Vali Altıparmak'ın 10 Ocak Çalışan Gazeteciler Günü öncesinde, Polisevi'nde gazetecilerle biraraya geldiği toplantıya Denizli İl Emniyet Müdürü Mevlüt Demir, Denizli İl Jandarma Komutanı Albay Cengiz Yıldız, Denizli Gazeteciler Cemiyeti Başkanı Ümit Varol da katıldı. Gazetecilerin 10 Ocak Çalışan Gazeteciler Günü'nü kutlayan Vali Ahmet Altıparmak, her şehrin bir ruhunun olduğu gibi Denizli'nin ruhunun da girişimcilik olduğunu söyledi.

Bir kentte huzur atmosferinin ve çalışma huzurunun sağlanmasında valinin önemli bir görevi olduğunu belirten Altıparmak, "Vali kendi başına ne kadar çalışırsa çalışsın, verimliliği ne kadar iyi olursa olsun, çalışma iklimi sağlanamıyorsa, bütün kurumları harekete geçiremiyorsa, iş dünyası ve sivil toplum kuruluşları ortak hareket edemiyorsa, kendi başına kalır ve kimseye faydası olmaz.

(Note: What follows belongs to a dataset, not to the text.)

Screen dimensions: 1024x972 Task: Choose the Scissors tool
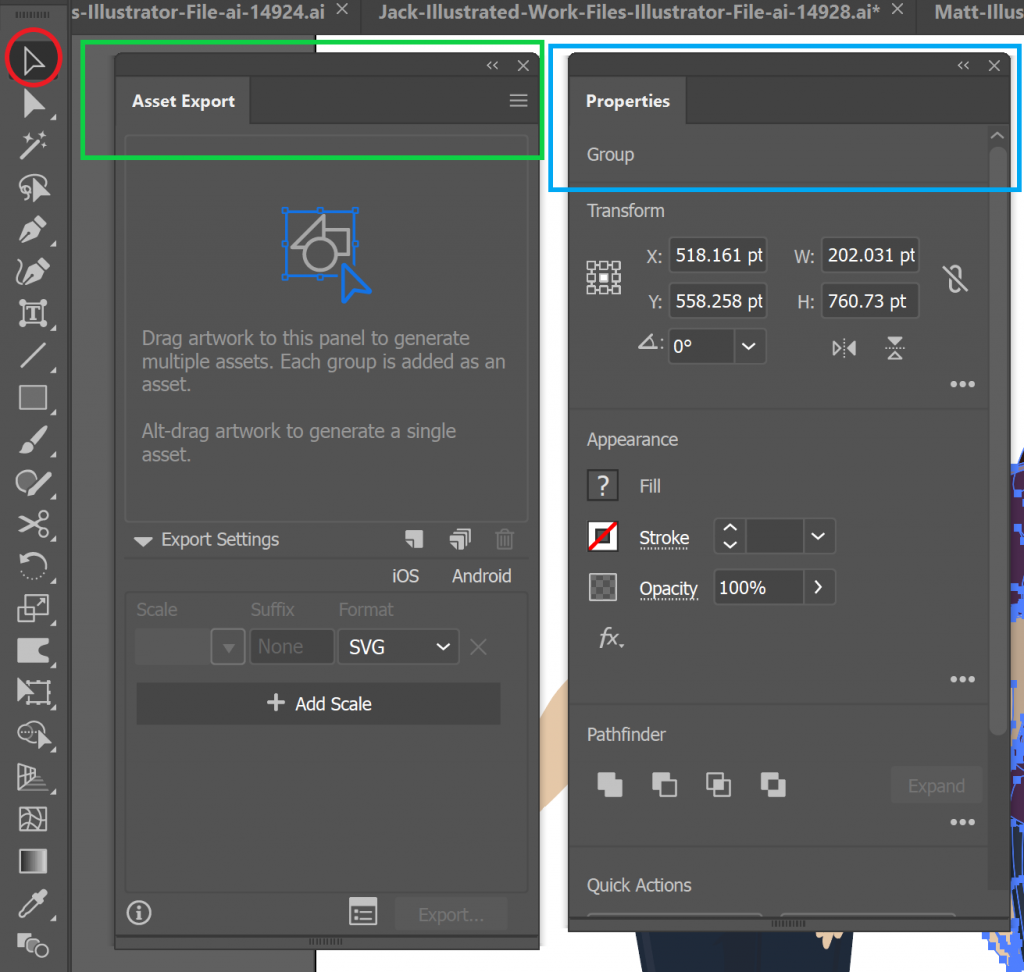pos(34,523)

Birlikte basınıyla, iş dünyasıyla ve STK'larıyla 'ne yapabiliriz' arayışında olmamız lazım" dedi. 

FETÖ/PDY SORUŞTURMALARINDA 755 KİŞİ TUTUKLANDI
Vali Altıparmak, 15 Temmuz darbe girişi sonrası başlatılan FETÖ/PDY soruşturmaları kapsamında Denizli'de bugüne kadar 1604 kişi hakkında adli işlem yapıldığını belirtip, "Bunlardan 755 kişi tutuklandı, 216 kişi firari. Tutuklananların içinde mülki idare amiri, öğretim görevlisi, asker ve emniyet personeli, milli eğitim personeli ve işadamları var. 33 kayyum atanan şirket var. Bu şirketler hakkında herhangi bir satış, devir söz konusu değil. Bunun duyurusu basın vasıtasıyla yapılacaktır. 17 eğitim kurumu ve 15 yurt da kamuya geçti" bilgisini verdi. 

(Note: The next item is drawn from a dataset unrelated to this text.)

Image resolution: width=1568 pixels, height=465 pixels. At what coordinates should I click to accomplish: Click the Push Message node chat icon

"ŞİRKETLERDEKİ PARALARI TOPLAMIŞLAR, İFLAS ERTELEMEYE GİTMİŞLER"
Denizli'de 15 Temmuz darbe girişimi sonrası FETÖ/PDY soruşturmaları kapsamında 33 şirkete, mahkeme kararıyla kayyum atandığını belirten Altıparmak, "Her şeyden önce şebekenin kendi şirketi olması, tamamen ağın içinde olması, girdisinin, çıktısının kayıtlarının tamamen onların kullanımında olan şirket olmasına öncelik veriliyor. Yoksa bireysel olanların şahsi olarak kazancı olan firma da zaman zaman yardım etmiş, Bu değil. Yani bizzat toplanan paralarla büyümüş, genişlemiş bunlara ağırlık verildiğini düşünüyorum. Bunlar kapatılmıyor, tam tersine işletiliyor. Biliyorsunuz, 15 Temmuz'u önceden planladıkları için önce iflas ertelemeye gitmişler. Hızlı bir şekilde, paraları toplamışlar, içeriden çekmişler. Bir zamanlar bankaların boşaltılıp, mevduatların içeriden toplanıp, kendi şirketlerinde kullanılması gibi bunlar da çekmişler parayı, iflas ertelemeye gidiyor. Bakıyorsunuz, 'İflas ertelemeye gidecek mali portresi var mı' diye, kimse bilmiyor. Kapalı, gizli. Hala kayyumlar çözmeye çalışıyor. Nasıl bir ağ örmüşler ki, kim kime ne vermiş, nasıl vermiş, nasıl almış belli değil. Hatır senetleri, çekleri dolaşıyor ortada. Normal olarak basiretli bir tüccarın asla kullanmayacağı yöntem ama kendi aralarında, hem devleti kandırmaya yönelik olarak hem de hukuku, hakimi, savcıyı kandırmaya yönelik olarak inanılmaz yöntemler bulmuşlar. Bir söz vardır ya hırsız içerideyse kapı kilit tutmaz. Dolayısıyla hırsız, evin içindeydi kapı kilit tutmadı. Kayyumlar da gidip, malına el koyma, malı satıp, tasfiye yoluna gitmiyor. Şimdi tedarikçinin parası ödeniyor, çalışanların maaşları, sigorta ve vergi borçları ödeniyor. Sonra da ne yapılacağına karar verilecek. Bunlar kamu malı kabul edilip, satılacaksa, ona göre açık satış olur" diye konuştu.